Do you ever find that your emotional responses seem to be out of proportion to the situation you find yourself in? That you experience a spiral of fear, anxiety or anger, or feelings of abandonment and overwhelm? If this happens to you, it will most probably be because something about the current situation is recalling a past trauma for you.
** I’m not meaning to blow things up out of proportion here, or to push you into a sense of victimhood, however we’re beginning to understand that it’s very important to be aware and conscious of how past events can colour our responses to events in the present. **
I should probably also mention that when I say ‘trauma’, I’m referring to those events which – entirely subjectively – we’ve found completely overwhelming and that left us feeling powerless. In MetaConsciousness™ they’re known as UDINs, which means that they were:
- Unexpected
- Dramatic
- Isolating
- and we felt we had No coping strategy or resources to deal with the situation at the time we experienced it.
This means that a trauma doesn’t have to be a big event, or even something that another person would find challenging. It could actually be a series of small incidents that, over time, mount up into something quite substantial; something that has a huge impact on how we feel.

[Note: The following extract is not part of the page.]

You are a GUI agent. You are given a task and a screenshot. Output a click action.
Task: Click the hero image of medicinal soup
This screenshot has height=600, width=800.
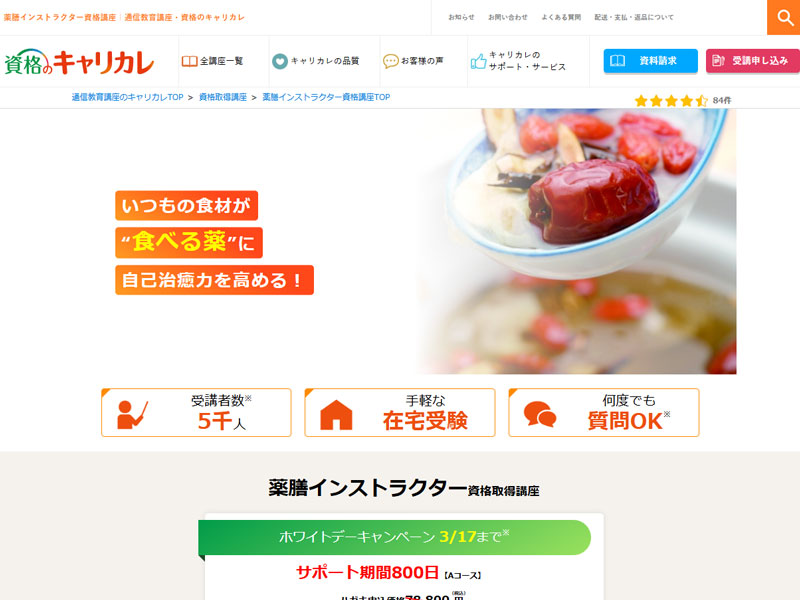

In The Wisdom of Trauma movie Gabor Maté, talks about people who have been brought up by parents or care-givers who were encouraged to allow their child to cry, rather than to pick them up and try to work out what’s upsetting them. The belief was that the latter would be ‘mollycoddling’ the child and would result in them becoming overly dependent. In fact we now know that leaving a child to cry can push them into shutdown and that what they actually need in this situation is physical touch, in order to be able to feel connected, and therefore safe. In fact, this is how a child develops the ability to self-regulate – through physical touch with their mother, father or other caregiver.
In antenatal settings they’ve discovered that babies are much more likely to thrive when they have early and frequent skin-to-skin contact (SSC) with another human being. Even poorly, premature babies benefit from being taken from their incubator in order to experience this close physical touch. According to the La Leche League International website the following points are why SSC is so important for baby, and mother, in the minutes and hours following birth:
- Keeps mother and baby together.
- Promotes bonding between mother and baby.
- Provides for earlier initiation of the first breastfeeding experience.
- Reduces crying.
- Helps baby maintain body temperature better than a hospital warmer, as your body will alter your own temperature to warm or cool the baby to maintain a normal temperature.
- Helps regulate baby’s breathing and heart rate.
- Helps keep baby’s blood sugar level stable.
- “Normalizes” a difficult or surgical birth.
- Decreases pain for baby from any procedures done while skin-to-skin.
- Reduces postpartum haemorrhage in mother.
- Can reduce maternal stress and postpartum depression.
- Increases the probability of breastfeeding as well as the length of time you will breastfeed your baby beyond the hospital time.
If an infant, whose only way of experiencing and knowing connection is through physical touch, is deprived of this contact, this is a form of trauma. So if, as a child, you were one of those children who was left to cry, and you haven’t yet had the opportunity to address this issue, it may still be held in your body, and be stirred up any time you feel the possibility of losing connection with someone.
Let me say at this point that I’m not in any way meaning to point the finger of blame at anyone. Our parents were doing the best they could with the teaching they were given and/or the experience that they themselves received. Looked at from this perspective it’s all too easy to see how trauma can be passed down through generations, and can even magnify from one generation to the next.
And yet, human beings are amazingly resilient! We can find ways to release our traumas and to experience profound shifts in the things we’ve carried or inherited from our parents.